About Centre for Wireless Communications

Missions and Objectives

As an academic research and educational unit attached to the Department of Electrical and Computer Engineering, the Centre for Wireless Communications (CWC) was established in 1996 with a donation of one million dollars from Ericsson Communications Canada over a period of five years as seed money. The mission of the Centre is to develop a world-class telecommunications research facility that will serve as a place for training highly qualified personnel in telecommunications and as a facilitator for enhancing the research activities of its faculty researchers. The objectives are to pursue first rate research, to train highly qualified personnel, and to transfer technology with industry and government labs.

The Centre’s program is built on the strength of ongoing research by its faculty researchers and their graduate students. The presence of the CWC will provide an umbrella environment of enhancing telecommunications-related research at the University of Waterloo.

## RECORDED DATA
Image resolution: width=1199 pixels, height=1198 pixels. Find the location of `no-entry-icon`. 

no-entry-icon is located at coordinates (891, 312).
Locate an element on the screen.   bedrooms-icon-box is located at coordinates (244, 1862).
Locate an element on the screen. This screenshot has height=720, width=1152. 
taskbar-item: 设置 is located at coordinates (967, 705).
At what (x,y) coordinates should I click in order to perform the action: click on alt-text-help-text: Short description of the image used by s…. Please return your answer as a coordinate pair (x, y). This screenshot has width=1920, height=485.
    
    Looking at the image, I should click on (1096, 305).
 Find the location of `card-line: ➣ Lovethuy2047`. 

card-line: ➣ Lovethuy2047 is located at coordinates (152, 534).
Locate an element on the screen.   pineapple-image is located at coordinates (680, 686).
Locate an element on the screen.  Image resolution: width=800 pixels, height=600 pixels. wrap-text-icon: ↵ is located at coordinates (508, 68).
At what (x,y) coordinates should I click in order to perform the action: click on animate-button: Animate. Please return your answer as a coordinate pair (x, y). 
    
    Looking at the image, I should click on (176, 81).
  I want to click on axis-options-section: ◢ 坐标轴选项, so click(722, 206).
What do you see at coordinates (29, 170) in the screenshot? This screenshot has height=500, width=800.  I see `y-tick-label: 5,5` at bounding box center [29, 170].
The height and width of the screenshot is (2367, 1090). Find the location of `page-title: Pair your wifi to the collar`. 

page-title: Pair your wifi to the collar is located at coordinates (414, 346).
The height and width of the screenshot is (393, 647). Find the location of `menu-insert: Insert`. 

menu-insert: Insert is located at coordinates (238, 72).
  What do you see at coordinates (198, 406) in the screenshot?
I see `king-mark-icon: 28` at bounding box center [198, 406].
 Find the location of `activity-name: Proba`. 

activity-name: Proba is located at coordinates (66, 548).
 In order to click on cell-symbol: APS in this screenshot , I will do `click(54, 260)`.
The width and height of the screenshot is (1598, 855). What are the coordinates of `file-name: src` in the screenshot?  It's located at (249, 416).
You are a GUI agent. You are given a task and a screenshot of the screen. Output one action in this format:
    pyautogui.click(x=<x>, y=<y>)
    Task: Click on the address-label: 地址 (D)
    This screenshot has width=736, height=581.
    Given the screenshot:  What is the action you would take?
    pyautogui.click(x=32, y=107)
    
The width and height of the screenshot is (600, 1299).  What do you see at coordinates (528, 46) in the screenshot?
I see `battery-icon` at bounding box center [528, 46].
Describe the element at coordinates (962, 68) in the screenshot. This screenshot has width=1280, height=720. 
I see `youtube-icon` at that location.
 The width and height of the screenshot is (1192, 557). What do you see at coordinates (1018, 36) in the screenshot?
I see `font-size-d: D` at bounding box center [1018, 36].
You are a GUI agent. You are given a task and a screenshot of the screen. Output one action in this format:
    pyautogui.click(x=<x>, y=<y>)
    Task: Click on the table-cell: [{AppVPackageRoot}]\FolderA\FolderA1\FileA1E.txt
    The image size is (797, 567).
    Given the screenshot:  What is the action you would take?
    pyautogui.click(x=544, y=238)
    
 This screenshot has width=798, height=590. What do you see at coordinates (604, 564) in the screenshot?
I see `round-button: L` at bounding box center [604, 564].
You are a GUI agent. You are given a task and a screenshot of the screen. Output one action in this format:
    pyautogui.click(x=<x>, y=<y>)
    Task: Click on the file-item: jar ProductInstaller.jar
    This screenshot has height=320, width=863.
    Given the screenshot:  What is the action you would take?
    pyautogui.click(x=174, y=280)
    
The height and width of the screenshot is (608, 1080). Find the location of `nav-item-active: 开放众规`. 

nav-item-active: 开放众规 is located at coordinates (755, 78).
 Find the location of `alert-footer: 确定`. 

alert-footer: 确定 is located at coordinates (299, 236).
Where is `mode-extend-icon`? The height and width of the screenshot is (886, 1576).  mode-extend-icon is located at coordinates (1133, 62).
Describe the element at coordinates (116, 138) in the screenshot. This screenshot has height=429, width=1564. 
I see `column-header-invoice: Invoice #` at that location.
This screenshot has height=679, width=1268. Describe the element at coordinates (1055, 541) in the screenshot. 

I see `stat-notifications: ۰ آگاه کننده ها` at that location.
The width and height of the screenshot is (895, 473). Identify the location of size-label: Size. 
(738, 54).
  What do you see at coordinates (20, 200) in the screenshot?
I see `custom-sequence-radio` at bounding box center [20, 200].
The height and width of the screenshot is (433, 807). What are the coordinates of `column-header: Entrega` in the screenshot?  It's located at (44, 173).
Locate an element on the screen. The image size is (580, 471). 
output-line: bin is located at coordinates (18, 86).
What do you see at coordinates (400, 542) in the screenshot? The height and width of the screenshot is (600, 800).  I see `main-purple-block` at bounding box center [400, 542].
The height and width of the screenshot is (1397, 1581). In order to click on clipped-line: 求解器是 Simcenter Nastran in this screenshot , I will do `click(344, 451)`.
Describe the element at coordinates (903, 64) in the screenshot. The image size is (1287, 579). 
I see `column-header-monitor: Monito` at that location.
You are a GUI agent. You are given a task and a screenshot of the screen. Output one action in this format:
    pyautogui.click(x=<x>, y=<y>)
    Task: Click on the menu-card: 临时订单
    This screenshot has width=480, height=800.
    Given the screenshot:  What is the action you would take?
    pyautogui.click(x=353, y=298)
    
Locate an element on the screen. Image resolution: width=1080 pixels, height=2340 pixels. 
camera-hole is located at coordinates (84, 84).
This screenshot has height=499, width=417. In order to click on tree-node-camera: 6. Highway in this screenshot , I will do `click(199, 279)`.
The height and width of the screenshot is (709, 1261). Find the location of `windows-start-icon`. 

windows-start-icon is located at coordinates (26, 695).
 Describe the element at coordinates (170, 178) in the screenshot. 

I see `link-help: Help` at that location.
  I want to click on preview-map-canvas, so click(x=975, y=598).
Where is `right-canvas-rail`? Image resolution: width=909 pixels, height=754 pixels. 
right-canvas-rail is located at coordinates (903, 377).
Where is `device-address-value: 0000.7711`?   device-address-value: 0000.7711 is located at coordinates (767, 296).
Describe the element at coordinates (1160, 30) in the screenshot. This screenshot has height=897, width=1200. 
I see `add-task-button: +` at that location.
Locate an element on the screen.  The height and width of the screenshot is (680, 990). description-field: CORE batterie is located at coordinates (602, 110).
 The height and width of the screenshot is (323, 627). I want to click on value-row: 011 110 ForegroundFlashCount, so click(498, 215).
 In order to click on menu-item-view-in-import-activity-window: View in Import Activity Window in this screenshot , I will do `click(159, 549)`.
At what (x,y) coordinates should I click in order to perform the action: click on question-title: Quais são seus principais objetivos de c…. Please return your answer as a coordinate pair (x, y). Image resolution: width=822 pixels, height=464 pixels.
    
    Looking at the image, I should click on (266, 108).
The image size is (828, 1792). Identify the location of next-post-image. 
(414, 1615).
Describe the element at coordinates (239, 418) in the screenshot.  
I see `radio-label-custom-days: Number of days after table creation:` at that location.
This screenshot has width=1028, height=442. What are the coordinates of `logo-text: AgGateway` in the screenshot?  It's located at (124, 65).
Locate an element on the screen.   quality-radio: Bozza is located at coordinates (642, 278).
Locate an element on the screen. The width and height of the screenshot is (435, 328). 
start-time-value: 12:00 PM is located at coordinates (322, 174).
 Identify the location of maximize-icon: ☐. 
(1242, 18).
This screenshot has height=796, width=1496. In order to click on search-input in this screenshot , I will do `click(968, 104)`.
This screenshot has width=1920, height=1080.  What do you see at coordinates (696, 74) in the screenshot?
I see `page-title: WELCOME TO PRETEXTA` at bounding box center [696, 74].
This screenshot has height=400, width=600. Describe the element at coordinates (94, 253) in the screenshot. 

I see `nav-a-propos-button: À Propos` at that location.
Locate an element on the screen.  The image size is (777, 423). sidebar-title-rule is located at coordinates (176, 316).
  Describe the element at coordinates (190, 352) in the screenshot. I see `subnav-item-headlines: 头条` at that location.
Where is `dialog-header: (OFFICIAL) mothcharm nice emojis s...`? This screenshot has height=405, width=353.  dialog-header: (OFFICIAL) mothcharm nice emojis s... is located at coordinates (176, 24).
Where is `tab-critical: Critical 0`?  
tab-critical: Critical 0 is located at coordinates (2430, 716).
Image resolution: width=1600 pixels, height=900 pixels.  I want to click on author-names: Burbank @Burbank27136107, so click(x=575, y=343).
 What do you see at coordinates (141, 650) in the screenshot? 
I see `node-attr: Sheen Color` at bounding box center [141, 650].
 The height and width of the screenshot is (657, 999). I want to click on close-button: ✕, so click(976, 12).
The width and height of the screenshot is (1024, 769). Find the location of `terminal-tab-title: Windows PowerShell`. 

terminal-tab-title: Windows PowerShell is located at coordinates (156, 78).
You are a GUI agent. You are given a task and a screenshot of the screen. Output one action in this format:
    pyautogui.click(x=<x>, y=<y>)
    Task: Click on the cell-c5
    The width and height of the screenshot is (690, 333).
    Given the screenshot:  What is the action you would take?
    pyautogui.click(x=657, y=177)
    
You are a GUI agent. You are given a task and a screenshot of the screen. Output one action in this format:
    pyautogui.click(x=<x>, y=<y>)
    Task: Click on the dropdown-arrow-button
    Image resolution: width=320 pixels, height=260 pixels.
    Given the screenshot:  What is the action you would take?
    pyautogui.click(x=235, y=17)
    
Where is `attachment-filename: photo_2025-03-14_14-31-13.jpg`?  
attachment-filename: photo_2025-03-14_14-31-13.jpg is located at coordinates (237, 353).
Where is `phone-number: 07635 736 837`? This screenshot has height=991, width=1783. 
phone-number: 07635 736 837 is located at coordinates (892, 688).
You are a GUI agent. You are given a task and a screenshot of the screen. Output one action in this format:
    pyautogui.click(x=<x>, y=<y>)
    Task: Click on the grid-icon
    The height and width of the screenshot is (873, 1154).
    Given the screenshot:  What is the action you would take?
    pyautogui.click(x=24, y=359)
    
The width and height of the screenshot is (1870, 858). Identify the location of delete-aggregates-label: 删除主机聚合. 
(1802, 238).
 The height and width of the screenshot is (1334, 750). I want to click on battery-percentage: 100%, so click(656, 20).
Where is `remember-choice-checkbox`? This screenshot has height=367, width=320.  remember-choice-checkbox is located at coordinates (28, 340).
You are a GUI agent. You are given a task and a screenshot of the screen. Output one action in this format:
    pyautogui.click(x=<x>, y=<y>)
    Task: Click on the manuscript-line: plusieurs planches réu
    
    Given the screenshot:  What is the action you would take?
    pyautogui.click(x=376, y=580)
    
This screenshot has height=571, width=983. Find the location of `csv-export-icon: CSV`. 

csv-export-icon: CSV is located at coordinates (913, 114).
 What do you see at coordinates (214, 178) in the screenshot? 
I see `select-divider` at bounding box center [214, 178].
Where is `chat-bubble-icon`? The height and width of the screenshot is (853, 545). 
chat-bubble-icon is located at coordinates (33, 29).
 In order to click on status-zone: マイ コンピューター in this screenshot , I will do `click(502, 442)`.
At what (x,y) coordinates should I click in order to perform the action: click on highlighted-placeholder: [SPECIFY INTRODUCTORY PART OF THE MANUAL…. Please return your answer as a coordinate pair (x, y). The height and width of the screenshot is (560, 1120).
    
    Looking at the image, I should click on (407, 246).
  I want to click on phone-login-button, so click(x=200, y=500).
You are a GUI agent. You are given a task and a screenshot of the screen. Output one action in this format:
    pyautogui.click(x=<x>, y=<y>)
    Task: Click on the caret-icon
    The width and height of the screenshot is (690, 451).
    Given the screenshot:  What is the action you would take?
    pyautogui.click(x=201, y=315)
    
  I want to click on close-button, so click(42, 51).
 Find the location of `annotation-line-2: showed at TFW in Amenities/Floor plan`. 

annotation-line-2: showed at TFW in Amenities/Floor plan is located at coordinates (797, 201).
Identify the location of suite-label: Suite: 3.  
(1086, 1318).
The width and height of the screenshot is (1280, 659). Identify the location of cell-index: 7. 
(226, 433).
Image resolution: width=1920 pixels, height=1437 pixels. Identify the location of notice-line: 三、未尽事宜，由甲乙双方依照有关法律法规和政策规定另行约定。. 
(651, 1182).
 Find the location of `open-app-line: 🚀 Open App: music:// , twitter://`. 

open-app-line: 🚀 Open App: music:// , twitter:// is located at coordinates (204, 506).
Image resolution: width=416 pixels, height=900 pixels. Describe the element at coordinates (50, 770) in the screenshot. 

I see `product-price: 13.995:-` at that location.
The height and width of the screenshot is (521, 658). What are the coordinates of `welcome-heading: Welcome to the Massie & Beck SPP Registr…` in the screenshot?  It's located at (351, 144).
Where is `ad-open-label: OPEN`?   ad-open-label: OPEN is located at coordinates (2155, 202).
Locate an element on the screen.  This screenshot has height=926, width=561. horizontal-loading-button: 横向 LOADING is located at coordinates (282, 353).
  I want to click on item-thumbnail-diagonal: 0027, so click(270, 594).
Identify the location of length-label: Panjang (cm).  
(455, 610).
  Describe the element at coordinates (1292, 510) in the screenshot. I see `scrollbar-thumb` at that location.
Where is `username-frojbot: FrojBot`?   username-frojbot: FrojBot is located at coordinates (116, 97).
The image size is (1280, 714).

## PARTS OF THE EXERCISE
a - In the page about the Centre for Wireless Communications, turn the paragraph beginning "As an academic research and educational unit" into a short bulleted list that keeps its main facts.
b - Write the next paragraph of the page about the Centre for Wireless Communications, picking up after its last sentence.

## ANSWERS BY ITEM NUMBER
a -
- The Centre for Wireless Communications (CWC) is an academic research and educational unit attached to the Department of Electrical and Computer Engineering.
- It was established in 1996 with seed money of one million dollars from Ericsson Communications Canada, given over five years.
- Its mission is to develop a world-class telecommunications research facility that trains highly qualified personnel and helps its faculty researchers expand their research.
- Its objectives are first-rate research, training highly qualified personnel, and transferring technology with industry and government labs.

b -
Motivation

The research program of CWC is being driven by a vision of emerging telecommunications technology in wireless and wireline communication networks and systems. The interworking of wireless and wireline networks and systems offers an extended mobile environment that separately would encounter stringent constraints. The support of multimedia services by the extended communications environment presents many challenging problems of a theoretical and practical nature.

Thrust Areas

The research program of CWC is structured along four thrust areas:

  1. Communications Networks
  2. Digital Communications
  3. Radio Frequency (RF) Technology
  4. Signal Processing.

The research is being carried out using a combination of analytical methods, and software and hardware approaches.

During the initial five years, the money from the Ericsson donation was used to hire two faculty members with the title Ericsson Fellow, and to provide scholarships and fellowships for graduate students on the one hand, and to incorporate industrial relevance into the students’ research programs on the other. The Ericsson Fellows subsequently became permanent faculty members in the parent Department of Electrical and Computer Engineering.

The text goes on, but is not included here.